Despite my latest jabs at the netroots, I don't think their argument is completely without merit. There are issues where the foreign policy community, like any community, begins to placidly accept consensus without going back and questioning first principles. Like, say, the War on Drugs.

In the Washington Post, Misha Glenny discusses the costs of this disastrous 35-year policy quagmire:

Thirty-six years and hundreds of billions of dollars after President Richard M. Nixon launched the war on drugs, consumers worldwide are taking more narcotics and criminals are making fatter profits than ever before. The syndicates that control narcotics production and distribution reap the profits from an annual turnover of $400 billion to $500 billion.
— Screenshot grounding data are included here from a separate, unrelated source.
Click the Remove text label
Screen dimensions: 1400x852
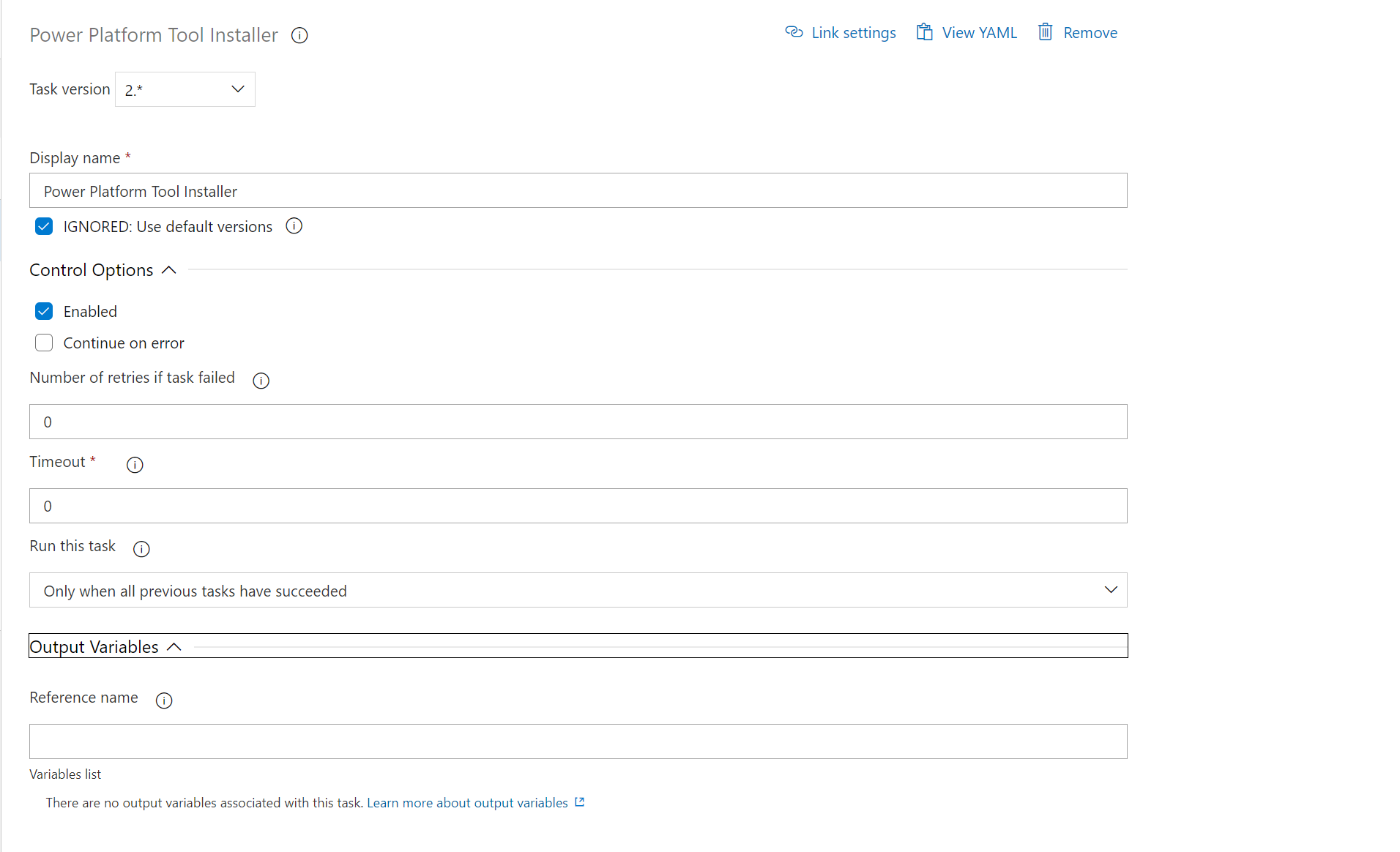(1091, 32)
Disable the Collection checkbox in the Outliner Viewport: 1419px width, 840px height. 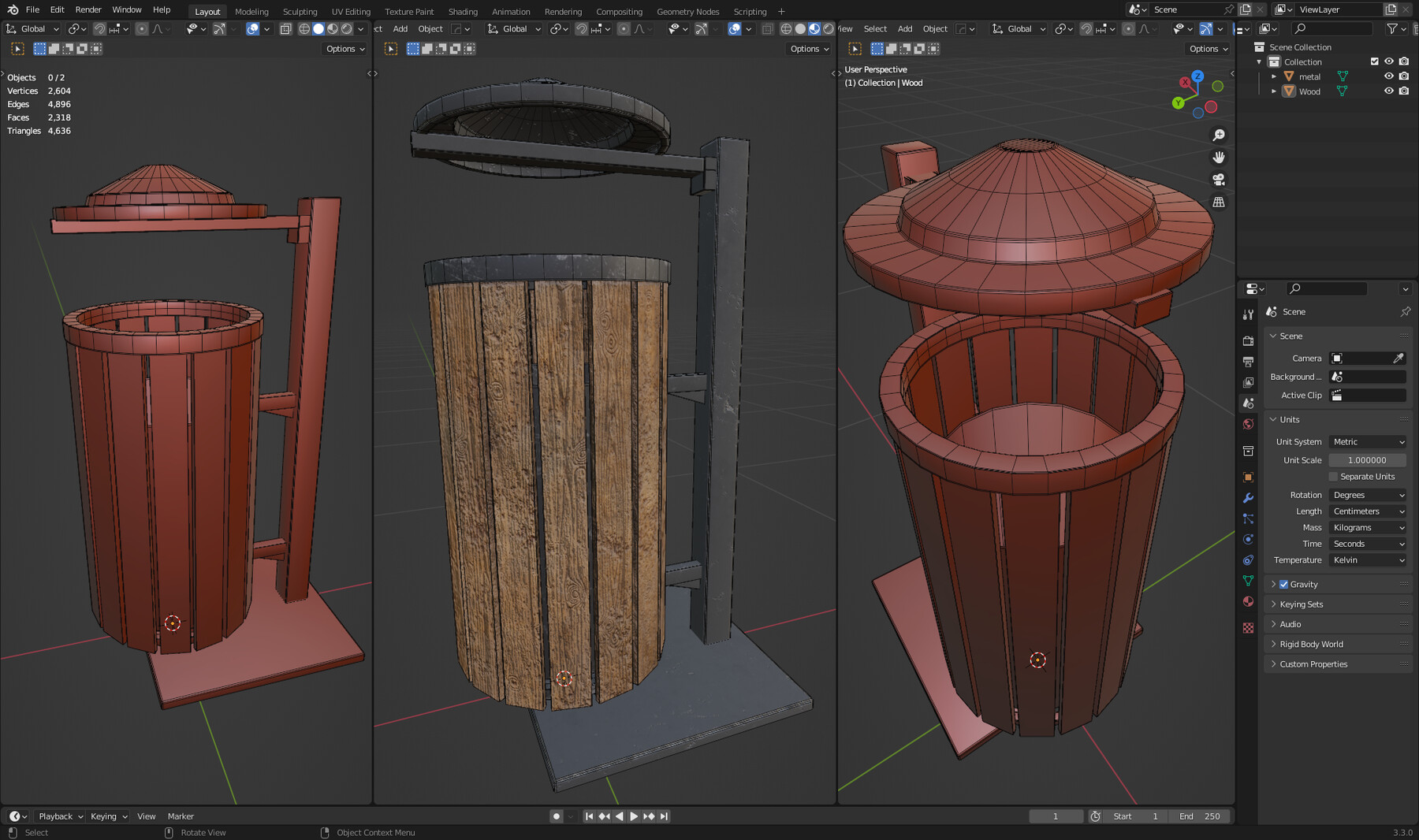[x=1374, y=61]
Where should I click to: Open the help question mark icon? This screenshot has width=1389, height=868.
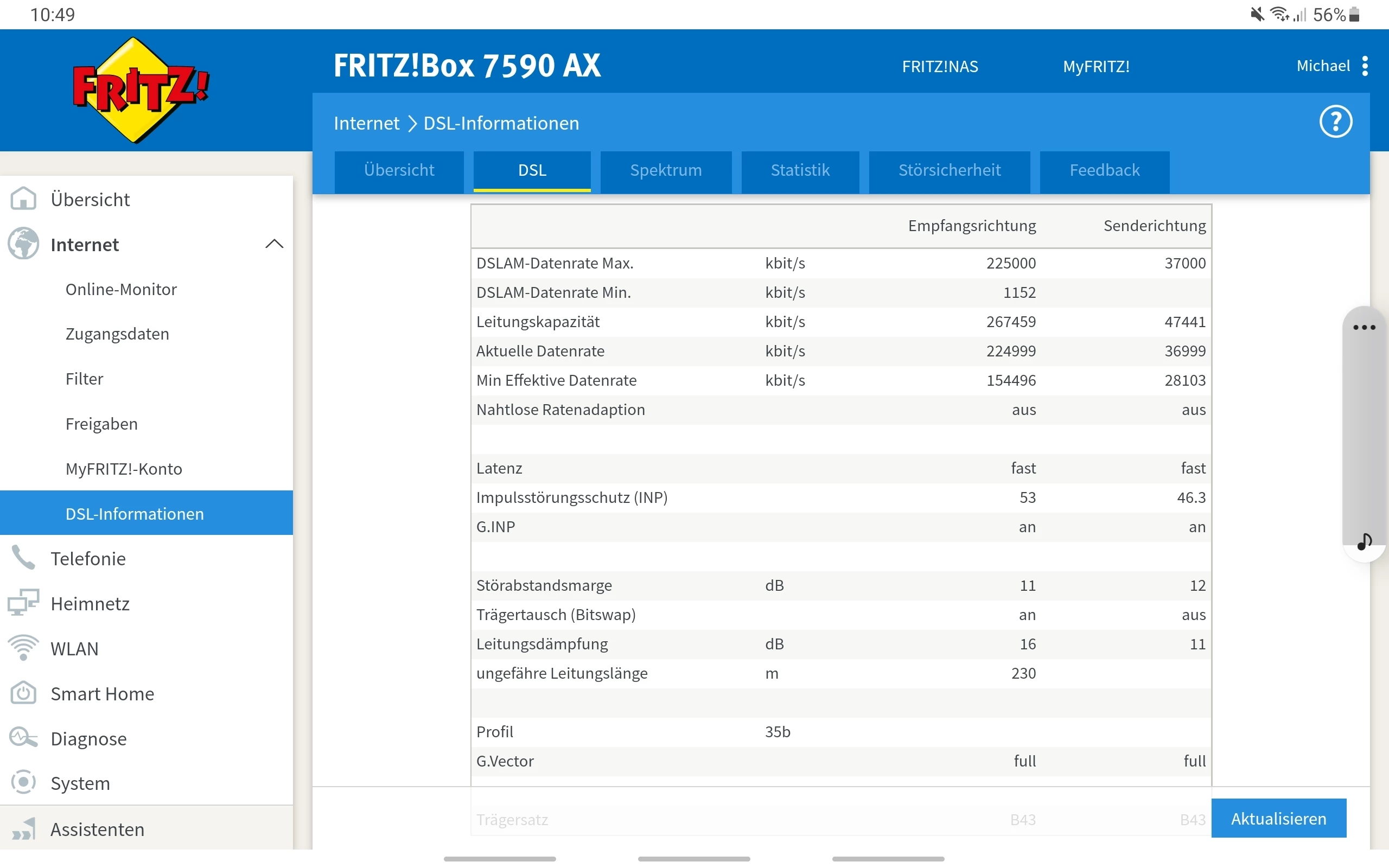(x=1336, y=122)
And terrorist organizations such as the Taliban are using this money to expand their operations and buy ever more sophisticated weapons, threatening Western security.

In the past two years, the drug war has become the Taliban's most effective recruiter in Afghanistan. Afghanistan's Muslim extremists have reinvigorated themselves by supporting and taxing the countless peasants who are dependent one way or another on the opium trade, their only reliable source of income. The Taliban is becoming richer and stronger by the day, especially in the east and south of the country. The "War on Drugs" is defeating the "war on terror."....

In Washington, the war on drugs has been a third-rail issue since its inauguration. It's obvious why -- telling people that their kids can do drugs is the kiss of death at the ballot box. But that was before 9/11. Now the drug war is undermining Western security throughout the world. In one particularly revealing conversation, a senior official at the British Foreign Office told me, "I often think we will look back at the War on Drugs in a hundred years' time and tell the tale of 'The Emperor's New Clothes.' This is so stupid."

How right he is.

If the netroots really want to expose third rails in the foreign policy community, take this issue and run with it.

posted by Dan on 08.19.07 at 06:57 PM


Kos already thinks he knows it all, but here you are giving 'em more inside intel!

posted by: Donald Douglas on 08.19.07 at 06:57 PM [permalink]

Kos doesn't know everything. He does know what's not working.

posted by: Joe Klein's conscience on 08.19.07 at 06:57 PM [permalink]

Glenn Greewald has already written a significant amount opposing the so-called War on Drugs, and just a few months ago astonished some of his left-wing readers by attacking the prescription drug system (a necessary component of said war). At his old blog he specifically requested me (then writing under a pseudonym) to draft two guest posts exposing the follies of drug prohibition.

In any event, Daniel, you have him entirely wrong, and today he responded to your rather (uncharacteristically) vacuous criticism of him at some length. He's certainly no pacifist; few people who believe in the right to own guns are.